Two days after a Pennsylvania judge declared a mistrial in the sexual assault case against her client Bill Cosby, lawyer Angela Agrusa is back home in Los Angeles. “My body was in a state of clench for the entire week,” the 54-year-old attorney tells The Hollywood Reporter in an exclusive interview about the trial and the week of juror deliberations. Agrusa, who tried the high-profile case with co-counsel Brian McMonagle, adds that there were moments upon hearing juror questions last week that she was absolutely convinced the verdict returned would be guilty.
It wasn’t. Nor did jurors exonerate Cosby of sexually assaulting Andrea Constand in 2004. But Agrusa is, in some fashion, declaring victory nonetheless. “We wanted an acquittal, but a mistrial or a deadlock is the same result as the group of jurors finding him not guilty,” she says. “Prosecutors didn’t have the evidence.”

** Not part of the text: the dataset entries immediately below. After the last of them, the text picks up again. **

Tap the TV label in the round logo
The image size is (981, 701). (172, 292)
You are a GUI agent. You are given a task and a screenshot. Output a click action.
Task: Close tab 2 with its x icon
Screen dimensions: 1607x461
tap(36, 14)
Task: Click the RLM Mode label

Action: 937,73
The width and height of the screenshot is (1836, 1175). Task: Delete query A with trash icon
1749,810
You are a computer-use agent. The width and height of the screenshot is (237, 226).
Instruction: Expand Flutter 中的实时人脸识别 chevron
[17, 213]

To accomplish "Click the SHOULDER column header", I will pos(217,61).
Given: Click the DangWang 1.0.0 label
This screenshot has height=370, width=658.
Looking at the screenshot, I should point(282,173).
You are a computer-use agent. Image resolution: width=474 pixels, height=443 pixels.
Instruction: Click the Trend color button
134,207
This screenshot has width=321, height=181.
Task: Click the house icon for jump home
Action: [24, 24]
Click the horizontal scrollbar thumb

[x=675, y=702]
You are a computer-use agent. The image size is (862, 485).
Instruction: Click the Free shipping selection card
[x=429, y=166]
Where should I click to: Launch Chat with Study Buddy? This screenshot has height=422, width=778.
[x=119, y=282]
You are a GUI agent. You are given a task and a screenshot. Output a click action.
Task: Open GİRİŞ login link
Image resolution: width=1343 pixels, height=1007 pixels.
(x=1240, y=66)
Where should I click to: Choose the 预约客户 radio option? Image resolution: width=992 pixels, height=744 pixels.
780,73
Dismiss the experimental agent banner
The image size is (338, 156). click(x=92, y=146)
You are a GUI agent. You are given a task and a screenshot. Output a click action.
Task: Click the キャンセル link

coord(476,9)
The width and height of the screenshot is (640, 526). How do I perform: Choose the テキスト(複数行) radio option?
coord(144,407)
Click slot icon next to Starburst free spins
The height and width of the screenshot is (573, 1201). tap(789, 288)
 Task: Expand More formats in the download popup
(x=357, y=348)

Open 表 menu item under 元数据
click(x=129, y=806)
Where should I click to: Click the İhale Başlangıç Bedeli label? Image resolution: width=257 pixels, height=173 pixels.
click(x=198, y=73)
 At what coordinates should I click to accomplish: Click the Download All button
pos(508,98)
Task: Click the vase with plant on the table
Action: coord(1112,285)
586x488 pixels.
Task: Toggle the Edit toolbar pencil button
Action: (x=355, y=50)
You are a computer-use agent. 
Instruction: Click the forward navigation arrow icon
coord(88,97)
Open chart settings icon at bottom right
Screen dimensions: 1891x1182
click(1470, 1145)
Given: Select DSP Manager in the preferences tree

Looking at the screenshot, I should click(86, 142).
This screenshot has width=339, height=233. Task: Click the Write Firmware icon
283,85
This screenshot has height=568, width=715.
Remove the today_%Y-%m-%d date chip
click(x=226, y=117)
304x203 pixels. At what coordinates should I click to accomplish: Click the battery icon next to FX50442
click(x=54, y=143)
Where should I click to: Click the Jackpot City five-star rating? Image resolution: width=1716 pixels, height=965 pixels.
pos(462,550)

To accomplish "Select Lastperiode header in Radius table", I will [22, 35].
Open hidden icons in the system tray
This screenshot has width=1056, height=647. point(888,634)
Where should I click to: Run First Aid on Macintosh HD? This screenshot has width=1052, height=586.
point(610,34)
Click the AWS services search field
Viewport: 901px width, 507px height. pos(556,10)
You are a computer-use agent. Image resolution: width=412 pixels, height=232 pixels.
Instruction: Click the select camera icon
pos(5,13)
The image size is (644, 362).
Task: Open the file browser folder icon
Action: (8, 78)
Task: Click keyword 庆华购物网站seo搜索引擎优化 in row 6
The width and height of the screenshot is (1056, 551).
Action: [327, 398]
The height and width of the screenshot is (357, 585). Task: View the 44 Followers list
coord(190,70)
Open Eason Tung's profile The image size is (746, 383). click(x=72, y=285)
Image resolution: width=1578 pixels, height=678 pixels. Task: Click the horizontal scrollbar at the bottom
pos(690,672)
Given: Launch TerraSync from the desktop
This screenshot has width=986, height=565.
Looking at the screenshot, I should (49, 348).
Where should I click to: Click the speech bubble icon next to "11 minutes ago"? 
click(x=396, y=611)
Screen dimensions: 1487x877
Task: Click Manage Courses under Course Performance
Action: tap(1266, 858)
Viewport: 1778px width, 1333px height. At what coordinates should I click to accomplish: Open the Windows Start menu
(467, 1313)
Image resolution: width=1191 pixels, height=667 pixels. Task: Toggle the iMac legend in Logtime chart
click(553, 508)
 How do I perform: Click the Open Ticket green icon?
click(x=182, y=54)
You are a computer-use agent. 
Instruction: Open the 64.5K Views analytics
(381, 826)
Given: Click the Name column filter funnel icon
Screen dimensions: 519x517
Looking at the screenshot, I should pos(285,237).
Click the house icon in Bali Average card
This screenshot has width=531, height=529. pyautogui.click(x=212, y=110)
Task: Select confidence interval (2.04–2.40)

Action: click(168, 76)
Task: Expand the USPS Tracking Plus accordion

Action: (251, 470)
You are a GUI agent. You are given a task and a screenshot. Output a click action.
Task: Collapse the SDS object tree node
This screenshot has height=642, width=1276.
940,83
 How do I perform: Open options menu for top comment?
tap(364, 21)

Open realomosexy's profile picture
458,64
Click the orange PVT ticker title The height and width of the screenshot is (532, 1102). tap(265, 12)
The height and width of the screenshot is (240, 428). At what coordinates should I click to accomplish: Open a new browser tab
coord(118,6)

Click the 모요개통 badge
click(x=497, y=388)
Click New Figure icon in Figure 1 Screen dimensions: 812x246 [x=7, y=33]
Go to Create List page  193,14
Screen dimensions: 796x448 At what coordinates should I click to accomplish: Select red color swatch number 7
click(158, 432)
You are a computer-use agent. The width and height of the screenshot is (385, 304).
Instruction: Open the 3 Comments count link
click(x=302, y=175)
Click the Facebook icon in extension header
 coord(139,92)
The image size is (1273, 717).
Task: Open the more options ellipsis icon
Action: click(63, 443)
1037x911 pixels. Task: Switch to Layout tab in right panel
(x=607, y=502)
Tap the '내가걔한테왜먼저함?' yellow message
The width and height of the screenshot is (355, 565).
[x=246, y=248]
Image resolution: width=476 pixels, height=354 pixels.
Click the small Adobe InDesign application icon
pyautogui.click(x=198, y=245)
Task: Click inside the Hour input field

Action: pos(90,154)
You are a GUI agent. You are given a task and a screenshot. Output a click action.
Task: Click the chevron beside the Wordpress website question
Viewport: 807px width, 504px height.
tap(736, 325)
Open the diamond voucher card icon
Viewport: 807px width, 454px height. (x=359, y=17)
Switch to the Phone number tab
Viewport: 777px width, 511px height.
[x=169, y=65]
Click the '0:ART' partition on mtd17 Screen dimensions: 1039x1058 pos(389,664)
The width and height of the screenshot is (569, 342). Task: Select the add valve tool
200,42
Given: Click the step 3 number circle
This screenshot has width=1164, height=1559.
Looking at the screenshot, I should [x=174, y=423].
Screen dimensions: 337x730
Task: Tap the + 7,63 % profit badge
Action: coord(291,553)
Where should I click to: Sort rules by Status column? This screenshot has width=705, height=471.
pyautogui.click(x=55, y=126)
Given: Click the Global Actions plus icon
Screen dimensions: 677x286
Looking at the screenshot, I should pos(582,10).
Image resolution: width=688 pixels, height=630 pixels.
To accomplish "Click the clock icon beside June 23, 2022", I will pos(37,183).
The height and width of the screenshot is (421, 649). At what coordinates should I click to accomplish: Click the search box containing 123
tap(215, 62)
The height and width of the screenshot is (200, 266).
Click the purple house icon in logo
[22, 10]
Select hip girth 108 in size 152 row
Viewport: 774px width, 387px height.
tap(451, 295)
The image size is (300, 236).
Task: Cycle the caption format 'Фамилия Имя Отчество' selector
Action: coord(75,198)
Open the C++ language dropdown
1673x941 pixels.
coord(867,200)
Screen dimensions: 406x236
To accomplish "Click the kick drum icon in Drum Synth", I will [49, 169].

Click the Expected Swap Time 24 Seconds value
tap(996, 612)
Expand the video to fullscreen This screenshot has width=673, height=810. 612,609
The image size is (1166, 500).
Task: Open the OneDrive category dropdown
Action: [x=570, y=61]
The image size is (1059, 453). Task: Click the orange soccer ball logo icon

One thing Agrusa doesn’t quite know – and, surprisingly, neither does almost everyone else – is the breakdown of the jury vote. Per Pennsylvania guidelines, Judge Steven O’Neill told jurors not to discuss what happened during deliberations. Each of the jurors is free to talk publicly about his or her own conclusions, but not about how peers sided. One alternative juror already has told a local radio station he would have voted to convict, but everyone else on the jury has thus far been tight-lipped. Perhaps they are adhering to the judge’s admonishment that “it can never be clearer that if you speak up, you could be chilling the justice system in the future if jurors are needed in this case.”
Despite the secrecy about the jury vote, rumors are flying.
“I heard it was a split,” says Agrusa. “I don’t believe it was a single holdout.”
A spokesperson for the Montgomery County District Attorney’s Office responds that Agrusa couldn’t possibly know.
Cosby’s attorney also addresses some of the most buzzed-about elements from the trial. For example, during the first week, Cosby’s publicist put out word that the entertainer might indeed take the witness stand. Agrusa says this wasn’t ruled out until the very last moment.
“He is a very charismatic man,” she says. “He is a storyteller. We knew a jury would want to hear from him. We were always prepared to put him on the stand. We were still talking about this on the weekend before close.” The defense team had vigorous discussions on the Friday night and Saturday morning between the first and second week of the trial. They discussed the gameplan for the defense case. Ultimately, they decided to bring just one witness – Det. Richard Schaffer – and the testimony lasted just a few minutes.
Why so brief?
Agrusa explains that she and co-counsel McMonagle were pleased how cross-examinations of prosecutions’ experts went. She feels they “set aside” those opinions and didn’t need to present Cosby’s own experts. Also, while legal observers made much over how the prosecutors were allowed to introduce Cosby’s deposition from his civil lawsuit with Constand – specifically, where he admitted to getting a prescription for Quaaludes to give to women – the defense team ultimately counted it as a factor favorable to a brief defense case.
“The rulings allowed the jury to hear Cosby’s own words,” she says. “The deposition testimony, the statements to police… There was enough of his voice setting out the relationship was consensual.”